Written instruction: Gather and copy every line of the material that contains the word "Task". Case counts.

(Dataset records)
___

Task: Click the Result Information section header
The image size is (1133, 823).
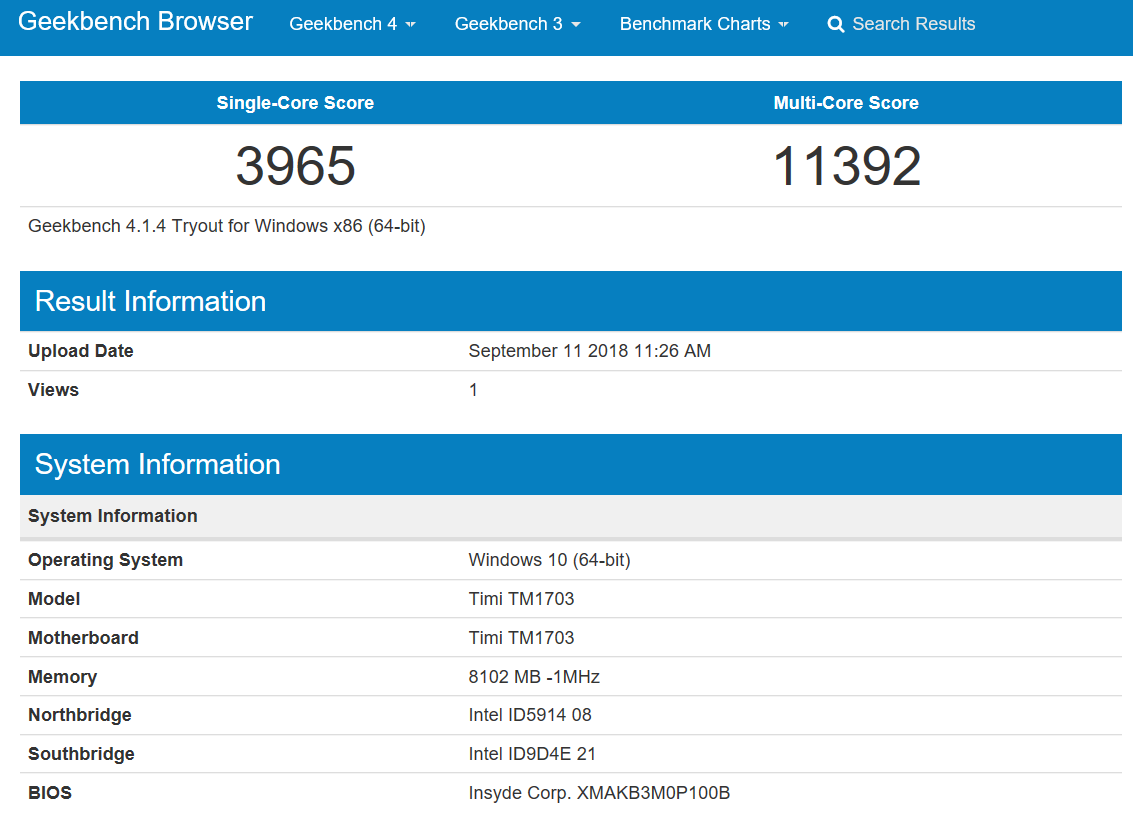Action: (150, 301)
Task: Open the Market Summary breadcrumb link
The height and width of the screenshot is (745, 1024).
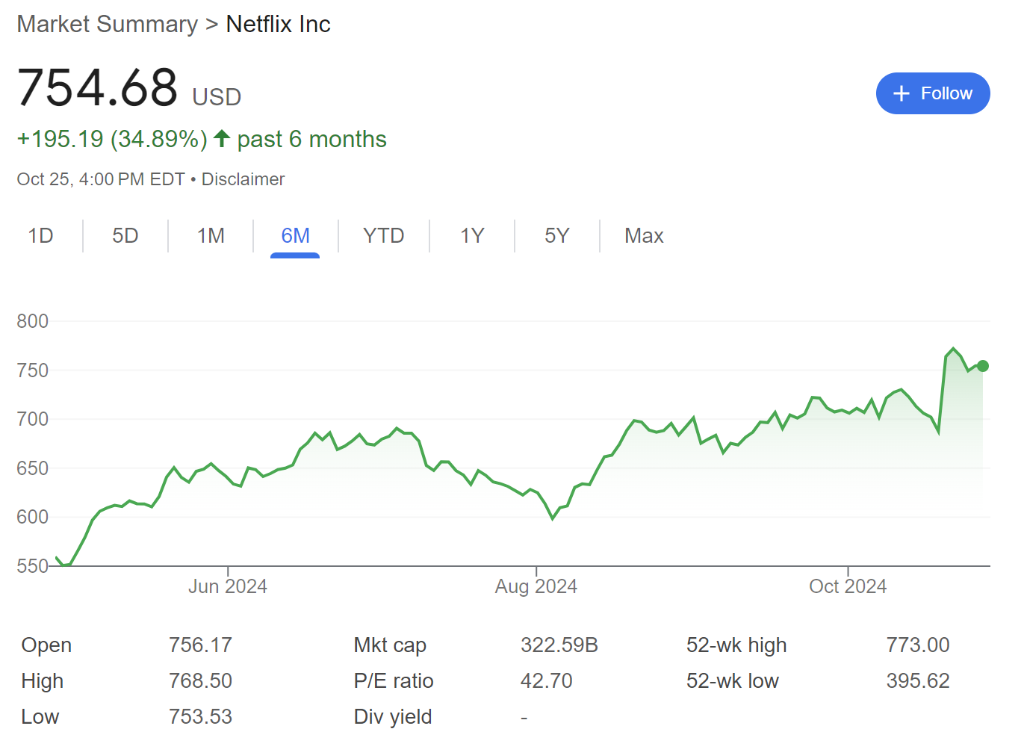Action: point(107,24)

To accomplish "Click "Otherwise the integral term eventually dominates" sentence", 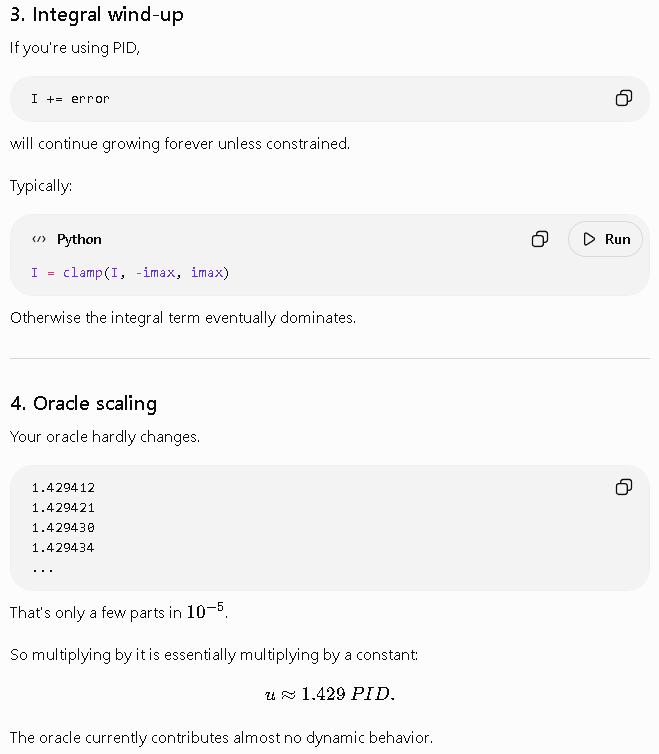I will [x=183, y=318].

___

In response:
Task: Click the Result Information section header
Task: Open the Market Summary breadcrumb link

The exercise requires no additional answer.